Foto: Divulgação/Ykamiabas Produções

‘Águas Passadas’ é uma realização da Ykamiabas Produções, produtora audiovisual amazonense formada pelas sócias Keylla Gomes e Francy Junior, que também assinam a direção da série. A empresa desenvolve projetos voltados à memória, à cultura, ao meio ambiente e às narrativas humanas da Amazônia, valorizando personagens, territórios e histórias da região.

Para a diretora Keylla Gomes, a série procura aproximar o público das histórias humanas existentes por trás dos problemas ambientais.

“Quando falamos sobre os igarapés de Manaus, muitas vezes pensamos apenas na poluição ou nas obras realizadas nesses espaços. Em ‘Águas Passadas’, buscamos olhar para as pessoas, para suas lembranças e para a relação afetiva que elas construíram com essas águas. São histórias de infância, trabalho, família e pertencimento que ajudam a compreender a própria formação da cidade”, afirma Keylla Gomes.

A diretora Francy Junior destaca que os depoimentos também funcionam como registros históricos de uma Manaus que passou por profundas transformações.

“Os personagens guardam lembranças de uma cidade em que os igarapés faziam parte da vida cotidiana.

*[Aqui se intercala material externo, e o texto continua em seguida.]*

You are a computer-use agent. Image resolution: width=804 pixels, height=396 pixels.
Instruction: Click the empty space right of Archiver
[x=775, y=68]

Eram lugares de banho, pesca, lavagem de roupas, encontros e brincadeiras. Ao reunir essas vozes, a série contribui para preservar uma memória que não está apenas nos documentos oficiais, mas nas experiências das pessoas que viveram esses territórios”, explica Francy Junior.

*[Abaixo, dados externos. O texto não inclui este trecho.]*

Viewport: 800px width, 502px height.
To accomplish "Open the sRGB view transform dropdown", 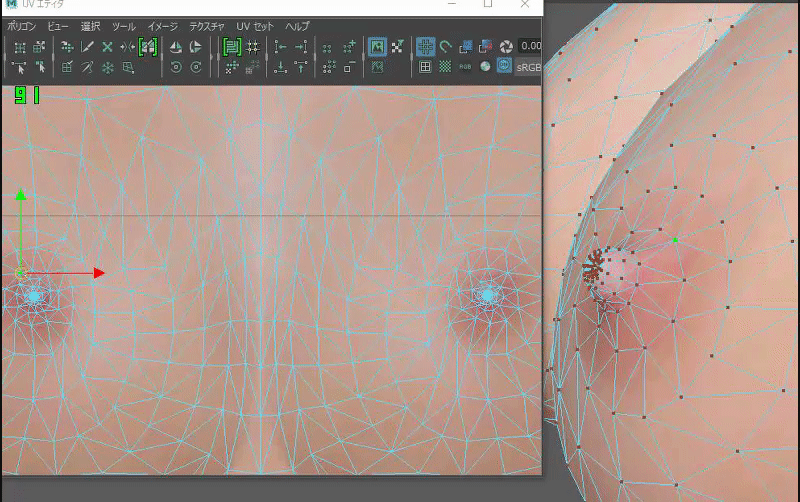I will 527,68.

Foto: Divulgação/Ykamiabas Produções

Segundo o produtor executivo Anderson Mendes, a produção também pretende estimular uma reflexão sobre a responsabilidade coletiva na preservação dos recursos naturais.

“A série parte da memória, mas também fala sobre o presente e sobre o futuro. Ao escutarmos pessoas que conheceram os igarapés antes da degradação, percebemos o que Manaus perdeu ao longo do seu processo de urbanização. Ao mesmo tempo, encontramos pesquisadores, ativistas e comunidades que continuam trabalhando pela recuperação e pela proteção dessas águas. ‘Águas Passadas’ é um convite para que o público reconheça os igarapés como parte da história e da identidade da cidade”, ressalta Anderson Mendes.

Para Lemmos Ribeiro, gerente de Programação do Amazon Sat, a exibição da série reforça o compromisso do canal com conteúdos que valorizam as histórias e as questões socioambientais da Amazônia.

“O Amazon Sat tem como missão apresentar produções que dialoguem diretamente com a realidade da região e com as pessoas que vivem nela. ‘Águas Passadas’ reúne memória, cultura, meio ambiente e cidadania em uma narrativa profundamente conectada a Manaus. A exibição da série permite que essas histórias alcancem novos públicos e estimulem uma reflexão necessária sobre a preservação dos nossos igarapés”, afirma Lemmos Ribeiro.

Confira o trailer da série:

A série documental para televisão conta com cinco episódios de 26 minutos cada. Estreias às 11h nas quartas-feiras e reprises: sábados, às 18h30; segundas-feiras, às 7h45; domingos, às 19h30.

‘Águas Passadas’ foi contemplada pelo Edital de Audiovisual da Lei Paulo Gustavo, realizado pelo Governo do Estado do Amazonas, por meio da Secretaria de Estado de Cultura e Economia Criativa do Amazonas, com recursos do Ministério da Cultura e do Governo Federal.